NDIANAPOLIS – Sprint Cup Series driver A.J. Allmendinger has agreed to enter NASCAR's Road to Recovery program, one day after failing a second drug test.

Tara Ragan, vice president of Walldinger Racing and Allmendinger's business manager, also confirmed Allmendinger tested positive for amphetamines in both his A and B samples of the random drug test that brought about his indefinite suspension by NASCAR.

Previously, Ragan had said only that Allmendinger tested positive for a “stimulant.”

NASCAR officials would neither confirm nor deny Ragan's statement, citing their policy of not naming the substance that causes a positive drug test.

Allmendinger must complete the program in order to be reinstated, although there is no guarantee there will be a job waiting for him. Recovery programs can last from a few months to a year or more.

Ragan said Allmendinger was still hoping to receive additional information on exactly what type of amphetamine caused his positive test.

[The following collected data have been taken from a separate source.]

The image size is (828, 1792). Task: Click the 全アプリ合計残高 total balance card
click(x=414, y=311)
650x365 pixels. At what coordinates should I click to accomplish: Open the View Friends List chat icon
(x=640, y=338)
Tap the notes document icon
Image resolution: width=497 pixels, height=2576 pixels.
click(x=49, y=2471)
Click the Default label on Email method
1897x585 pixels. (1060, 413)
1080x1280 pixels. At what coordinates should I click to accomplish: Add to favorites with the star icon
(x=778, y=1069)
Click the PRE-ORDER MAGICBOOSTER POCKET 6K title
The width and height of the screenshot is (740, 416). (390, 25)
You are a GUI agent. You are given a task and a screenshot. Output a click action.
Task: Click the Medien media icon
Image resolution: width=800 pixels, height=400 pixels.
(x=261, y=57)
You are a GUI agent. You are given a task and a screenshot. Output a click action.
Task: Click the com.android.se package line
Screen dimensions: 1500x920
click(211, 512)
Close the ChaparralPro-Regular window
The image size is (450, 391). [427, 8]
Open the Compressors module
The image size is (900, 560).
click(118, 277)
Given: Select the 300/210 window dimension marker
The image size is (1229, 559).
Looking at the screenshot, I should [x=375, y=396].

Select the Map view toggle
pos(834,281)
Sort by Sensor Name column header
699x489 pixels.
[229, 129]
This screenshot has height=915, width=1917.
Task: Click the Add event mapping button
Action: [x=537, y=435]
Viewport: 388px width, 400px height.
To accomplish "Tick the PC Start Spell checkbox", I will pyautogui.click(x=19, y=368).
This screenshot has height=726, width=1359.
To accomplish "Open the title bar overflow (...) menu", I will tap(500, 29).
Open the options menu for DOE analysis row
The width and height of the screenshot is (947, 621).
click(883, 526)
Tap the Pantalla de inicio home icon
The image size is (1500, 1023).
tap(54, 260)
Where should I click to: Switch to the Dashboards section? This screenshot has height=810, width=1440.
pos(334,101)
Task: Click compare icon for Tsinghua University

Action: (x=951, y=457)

“We're all operating in new territory here, dealing with chemical compounds and pharmaceuticals,” she said. “We're just hoping to get the most information possible.

“We have said from the beginning we fully support NASCAR's drug testing program and A.J. wants to begin the Recovery program as soon as possible.”

Allmendinger, who drives the No. 22 Dodge for Penske Racing, was temporarily suspended by NASCAR on July after failing a random drug test give the weekend prior at Kentucky Speedway.

Allmendinger was indefinitely suspended on Tuesday when the results of a test of his B sample confirmed the results of the first test.

Earlier Wednesday in another interview, Ragan said Allmendinger still did not know what caused his positive test.

NASCAR spokesman David Higdon and Dr. David Black, director of NASCAR's testing program, disputed that statement saying Allmendinger was told on July 7 the substance for which he tested positive.

Ragan said she was only referring to not knowing exactly what amphetamine caused the result.

“We are all on the same page,” she said. “I apologize if there was any misunderstanding. There are many substances classified as amphetamines and we're trying to get as specific information as possible.”